Leo en la “Teoría pura de la República”, de Antonio García Trevijano, que “Entendida como contraria a la mentira, la verdad está proscrita por el poder Estatal. En virtud del principio universal del mínimo esfuerzo la falacia política anida en el reino de la sociedad gobernada. Y en virtud de otro principio universal, el de la adaptación al medio, las conciencias deciden vivir enajenadas, como si la mentira fuera verdad, hasta que el hábito suprime el como si, y lo sustituye por el así sea hebraico.
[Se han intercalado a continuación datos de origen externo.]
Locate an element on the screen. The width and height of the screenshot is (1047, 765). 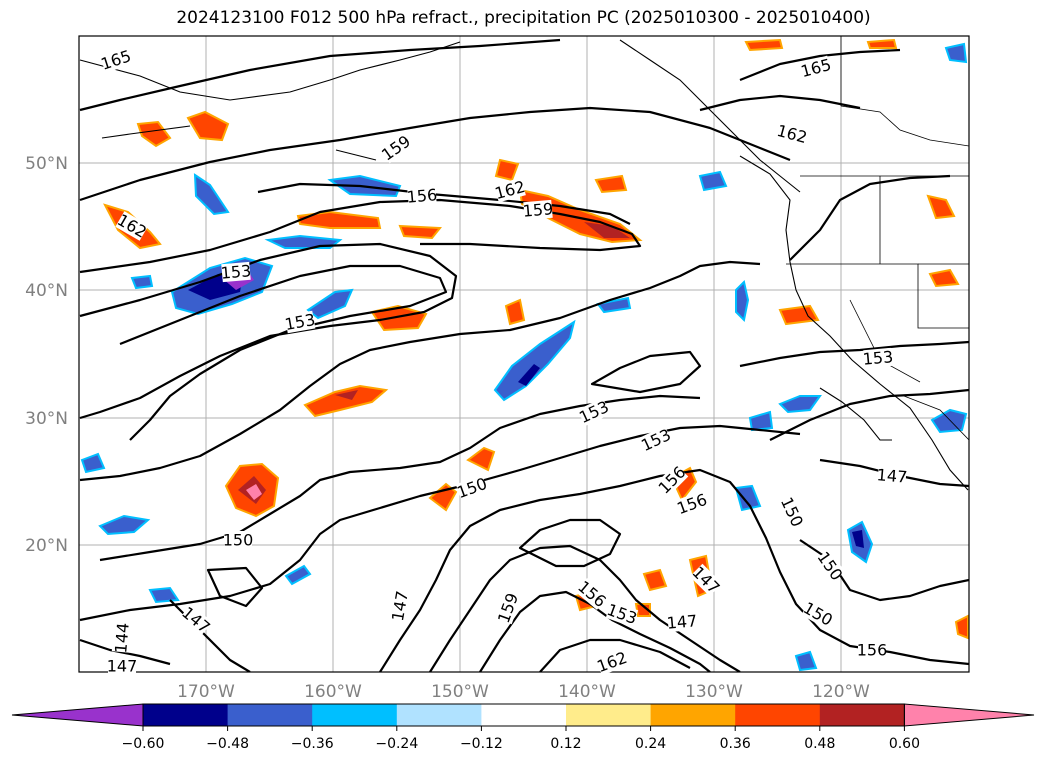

El desmesurado afán de tranquilidad hace de la mentira verdad y funda el imperio de la falsedad …el deseo de querer estar en la verdad cede el paso a la querencia social de permanecer en el engaño.” La verdad es que no se refiere al aborto, pero da una razón de la sociedad líquida en que nos hemos convertido, enajenada al fundamentalismo democrático, haciendo verdad la mentira a golpe de definición legislativa, calculando el coste/beneficio que reporta cada ser humano, sin apercibirse de que “Si el hombre decide tratarse a sí mismo como materia prima, se convertirá en materia prima, pero no en una materia prima a manipular por sí mismo, como con condescendencia imagina” (C.S. Lewis, “La abolición del hombre”), sino a manipular por la simple apetencia de quienes ostentan y ejercen el poder; y es que lo que se nos presenta como progreso, como un ámbito ganado a la libertad resulta ser finalmente un yugo que nos sojuzga porque “lo que llamamos el poder del hombre sobre la Naturaleza se revela como un poder ejercido por algunos hombres sobre otros con la naturaleza como instrumento”.
¿Realmente, no nos importa, no tenemos nada que decir?